• **WORK TASK**:
All entries must be given again in full, exactly as they were supplied.

[Dataset entries]
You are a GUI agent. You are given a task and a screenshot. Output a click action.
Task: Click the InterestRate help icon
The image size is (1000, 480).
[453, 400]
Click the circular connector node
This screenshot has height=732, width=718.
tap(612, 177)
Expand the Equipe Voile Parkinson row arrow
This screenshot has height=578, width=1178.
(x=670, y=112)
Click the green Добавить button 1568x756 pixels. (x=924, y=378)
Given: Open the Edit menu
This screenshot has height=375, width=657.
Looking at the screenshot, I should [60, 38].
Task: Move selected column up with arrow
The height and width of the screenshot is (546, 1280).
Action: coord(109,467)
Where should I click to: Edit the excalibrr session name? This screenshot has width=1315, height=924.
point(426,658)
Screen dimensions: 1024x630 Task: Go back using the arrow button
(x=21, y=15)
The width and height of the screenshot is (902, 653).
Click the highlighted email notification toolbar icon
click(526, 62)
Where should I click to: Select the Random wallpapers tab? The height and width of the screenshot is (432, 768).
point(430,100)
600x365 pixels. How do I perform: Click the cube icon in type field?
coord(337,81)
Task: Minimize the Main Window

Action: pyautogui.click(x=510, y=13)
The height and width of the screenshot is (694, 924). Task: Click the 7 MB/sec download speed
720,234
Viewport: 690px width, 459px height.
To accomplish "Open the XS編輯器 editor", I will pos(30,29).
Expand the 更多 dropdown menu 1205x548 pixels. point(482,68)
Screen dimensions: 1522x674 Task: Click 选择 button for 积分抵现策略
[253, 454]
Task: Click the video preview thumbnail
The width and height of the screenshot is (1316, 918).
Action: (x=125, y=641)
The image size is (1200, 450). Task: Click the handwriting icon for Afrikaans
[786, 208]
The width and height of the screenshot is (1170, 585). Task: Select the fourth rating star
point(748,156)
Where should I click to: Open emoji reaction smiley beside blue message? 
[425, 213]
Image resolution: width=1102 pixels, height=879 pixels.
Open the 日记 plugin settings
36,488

• **SOLUTION FOR THIS TASK**:
You are a GUI agent. You are given a task and a screenshot. Output a click action.
Task: Click the InterestRate help icon
The image size is (1000, 480).
[453, 400]
Click the circular connector node
This screenshot has height=732, width=718.
tap(612, 177)
Expand the Equipe Voile Parkinson row arrow
This screenshot has height=578, width=1178.
(x=670, y=112)
Click the green Добавить button 1568x756 pixels. (x=924, y=378)
Given: Open the Edit menu
This screenshot has height=375, width=657.
Looking at the screenshot, I should [60, 38].
Task: Move selected column up with arrow
The height and width of the screenshot is (546, 1280).
Action: coord(109,467)
Where should I click to: Edit the excalibrr session name? This screenshot has width=1315, height=924.
point(426,658)
Screen dimensions: 1024x630 Task: Go back using the arrow button
(x=21, y=15)
The width and height of the screenshot is (902, 653).
Click the highlighted email notification toolbar icon
click(526, 62)
Where should I click to: Select the Random wallpapers tab? The height and width of the screenshot is (432, 768).
point(430,100)
600x365 pixels. How do I perform: Click the cube icon in type field?
coord(337,81)
Task: Minimize the Main Window

Action: pyautogui.click(x=510, y=13)
The height and width of the screenshot is (694, 924). Task: Click the 7 MB/sec download speed
720,234
Viewport: 690px width, 459px height.
To accomplish "Open the XS編輯器 editor", I will pos(30,29).
Expand the 更多 dropdown menu 1205x548 pixels. point(482,68)
Screen dimensions: 1522x674 Task: Click 选择 button for 积分抵现策略
[253, 454]
Task: Click the video preview thumbnail
The width and height of the screenshot is (1316, 918).
Action: (x=125, y=641)
The image size is (1200, 450). Task: Click the handwriting icon for Afrikaans
[786, 208]
The width and height of the screenshot is (1170, 585). Task: Select the fourth rating star
point(748,156)
Where should I click to: Open emoji reaction smiley beside blue message? 
[425, 213]
Image resolution: width=1102 pixels, height=879 pixels.
Open the 日记 plugin settings
36,488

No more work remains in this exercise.